Barley, a cereal grain that has been cultivated for millennia grows in two-row, four-row, or six-row form, as distinguished by the number of seeds on the stalk of the plant. Four-row barley is unsuitable for brewing. European brewers traditionally use the two-row type because it has a better starch/husk ratio and because of its malty flavor. Americans often preferred the six-row type because of the higher levels of diastatic enzymes and protein, which makes it better suited for mashing adjuncts, such as corn or rice.
Six-Row Barley Malt
Generally, six‑row barley has a higher enzyme content for converting starch into fermentable sugars, more protein, less starch, and a thicker husk than two-row barley. In the malting process protein is broken down in varying extent to its individual building blocks, amino acids.
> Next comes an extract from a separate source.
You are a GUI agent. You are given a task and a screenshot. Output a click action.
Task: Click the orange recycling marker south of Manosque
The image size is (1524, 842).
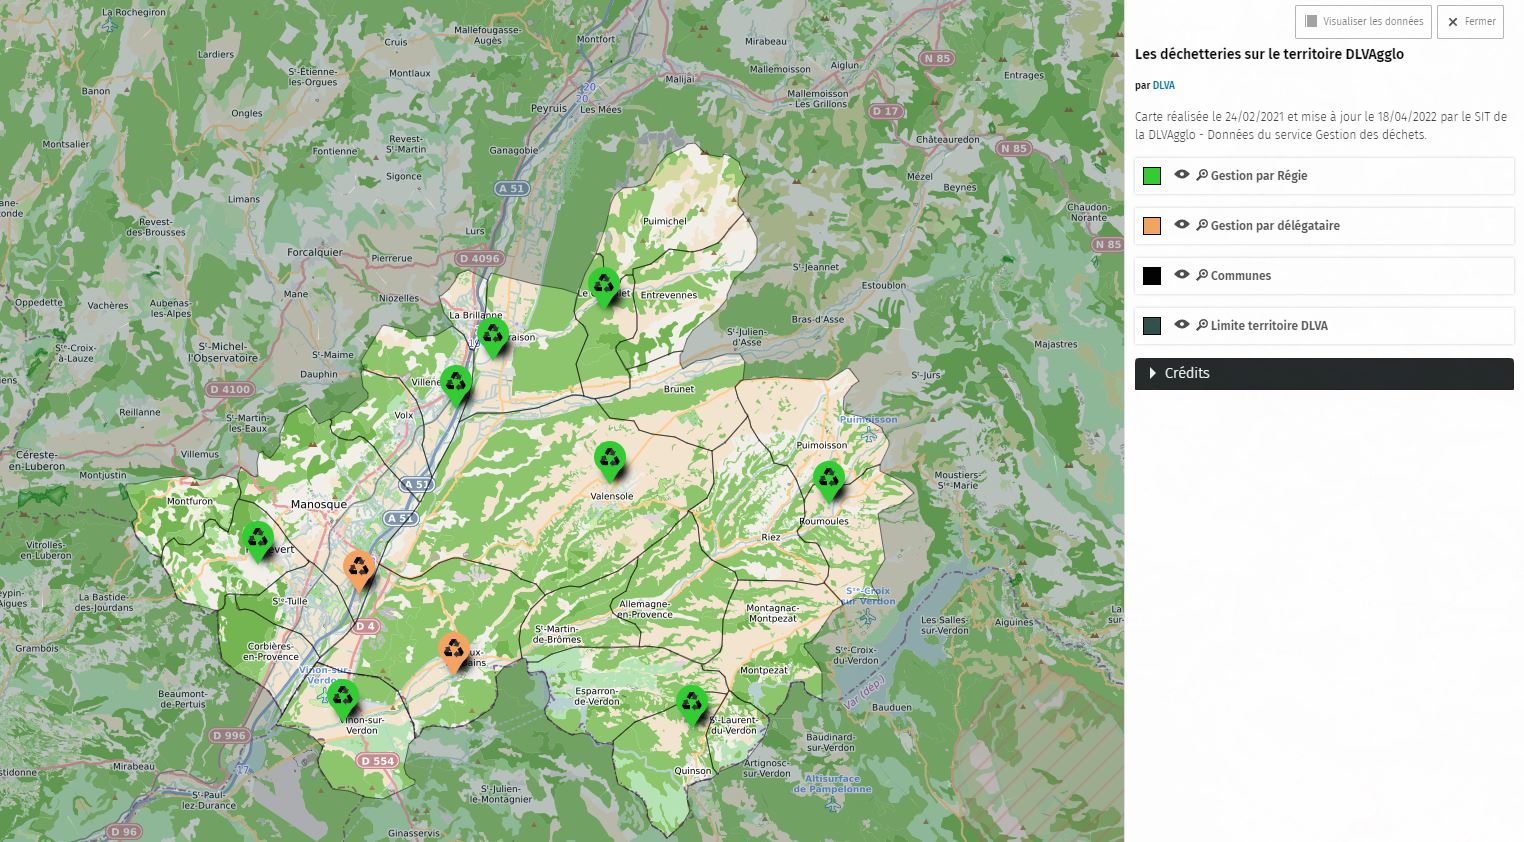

Amino acids such as these form into the enzymes necessary for grain modification during malting and starch conversion later in brewing. Therefore six-row’s higher protein favors higher potential for enzymatic activity. The higher level of diastatic enzymes makes six-row barley desirable for conversion of adjunct starches (those that lack enzymes) during mashing.
Two-Row Barley Malt
Generally, two-row barley has a lower enzyme content, less protein, more starch, and a thinner husk than six-row barley (Figure 2.1). American two-row barley has greater enzyme potential than most European two-row barley. The protein content of U.S. two-row barley is comparable to that of continental Europe, while barley grown in the U.K. is generally lower in protein. Two-row barley is usually preferred for craft and all-malt brewing.
The number of rows of kernels makes for easy identification of two- and six-row varieties. In six-row varieties, two-thirds of the kernels are twisted in appearance because of insufficient space for symmetrical development.